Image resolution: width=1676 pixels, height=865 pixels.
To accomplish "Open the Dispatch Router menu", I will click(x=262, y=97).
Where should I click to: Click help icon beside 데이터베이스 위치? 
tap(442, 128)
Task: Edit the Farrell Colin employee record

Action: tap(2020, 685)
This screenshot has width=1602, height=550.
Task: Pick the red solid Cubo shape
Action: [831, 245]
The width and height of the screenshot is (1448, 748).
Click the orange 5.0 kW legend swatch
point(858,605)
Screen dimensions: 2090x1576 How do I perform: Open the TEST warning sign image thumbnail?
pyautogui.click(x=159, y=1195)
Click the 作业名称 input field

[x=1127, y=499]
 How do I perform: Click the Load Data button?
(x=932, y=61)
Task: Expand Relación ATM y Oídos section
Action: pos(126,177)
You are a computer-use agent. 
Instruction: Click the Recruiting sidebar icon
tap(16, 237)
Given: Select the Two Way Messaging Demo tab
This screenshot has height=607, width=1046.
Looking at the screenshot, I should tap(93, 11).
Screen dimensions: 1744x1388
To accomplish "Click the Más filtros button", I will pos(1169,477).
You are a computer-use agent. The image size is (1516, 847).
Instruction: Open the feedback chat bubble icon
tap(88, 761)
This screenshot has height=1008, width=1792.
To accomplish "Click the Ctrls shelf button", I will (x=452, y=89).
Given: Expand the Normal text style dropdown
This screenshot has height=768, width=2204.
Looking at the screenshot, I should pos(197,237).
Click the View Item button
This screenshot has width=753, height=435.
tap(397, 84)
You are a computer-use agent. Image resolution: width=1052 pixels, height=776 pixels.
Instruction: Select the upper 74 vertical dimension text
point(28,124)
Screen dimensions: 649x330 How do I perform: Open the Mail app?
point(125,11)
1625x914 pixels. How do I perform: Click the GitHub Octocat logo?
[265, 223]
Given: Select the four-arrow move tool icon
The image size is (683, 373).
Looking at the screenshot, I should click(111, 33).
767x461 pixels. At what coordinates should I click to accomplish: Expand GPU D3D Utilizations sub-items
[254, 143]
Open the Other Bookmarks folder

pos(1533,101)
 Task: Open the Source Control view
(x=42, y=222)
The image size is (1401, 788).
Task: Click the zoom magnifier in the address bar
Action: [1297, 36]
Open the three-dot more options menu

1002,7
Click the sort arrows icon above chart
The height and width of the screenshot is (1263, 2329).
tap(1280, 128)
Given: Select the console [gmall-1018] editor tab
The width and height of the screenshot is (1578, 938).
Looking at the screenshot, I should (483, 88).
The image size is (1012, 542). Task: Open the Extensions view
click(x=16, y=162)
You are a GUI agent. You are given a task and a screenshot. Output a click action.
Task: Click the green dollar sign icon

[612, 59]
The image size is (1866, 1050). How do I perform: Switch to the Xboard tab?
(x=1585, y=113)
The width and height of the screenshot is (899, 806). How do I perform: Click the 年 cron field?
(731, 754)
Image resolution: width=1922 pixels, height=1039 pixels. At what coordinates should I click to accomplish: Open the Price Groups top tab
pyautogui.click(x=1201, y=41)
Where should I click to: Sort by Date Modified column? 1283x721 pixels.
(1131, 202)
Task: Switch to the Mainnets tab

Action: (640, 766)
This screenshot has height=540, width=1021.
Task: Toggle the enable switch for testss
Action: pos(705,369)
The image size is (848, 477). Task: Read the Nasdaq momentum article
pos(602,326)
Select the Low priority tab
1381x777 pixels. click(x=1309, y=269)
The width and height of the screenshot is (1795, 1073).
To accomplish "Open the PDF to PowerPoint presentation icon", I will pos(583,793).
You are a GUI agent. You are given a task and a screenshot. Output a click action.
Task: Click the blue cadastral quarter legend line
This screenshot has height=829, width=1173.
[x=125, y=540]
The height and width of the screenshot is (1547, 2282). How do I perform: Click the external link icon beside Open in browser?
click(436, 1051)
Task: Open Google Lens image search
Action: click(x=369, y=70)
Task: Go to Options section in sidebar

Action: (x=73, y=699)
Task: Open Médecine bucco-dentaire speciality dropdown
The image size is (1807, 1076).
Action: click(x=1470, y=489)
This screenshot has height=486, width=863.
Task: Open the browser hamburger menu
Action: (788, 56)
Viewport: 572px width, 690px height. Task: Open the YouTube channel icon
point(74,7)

What needs to be done.
Copy out each line of the data that includes the string "dropdown".

Result.
Given: Expand the Normal text style dropdown
Task: Open Médecine bucco-dentaire speciality dropdown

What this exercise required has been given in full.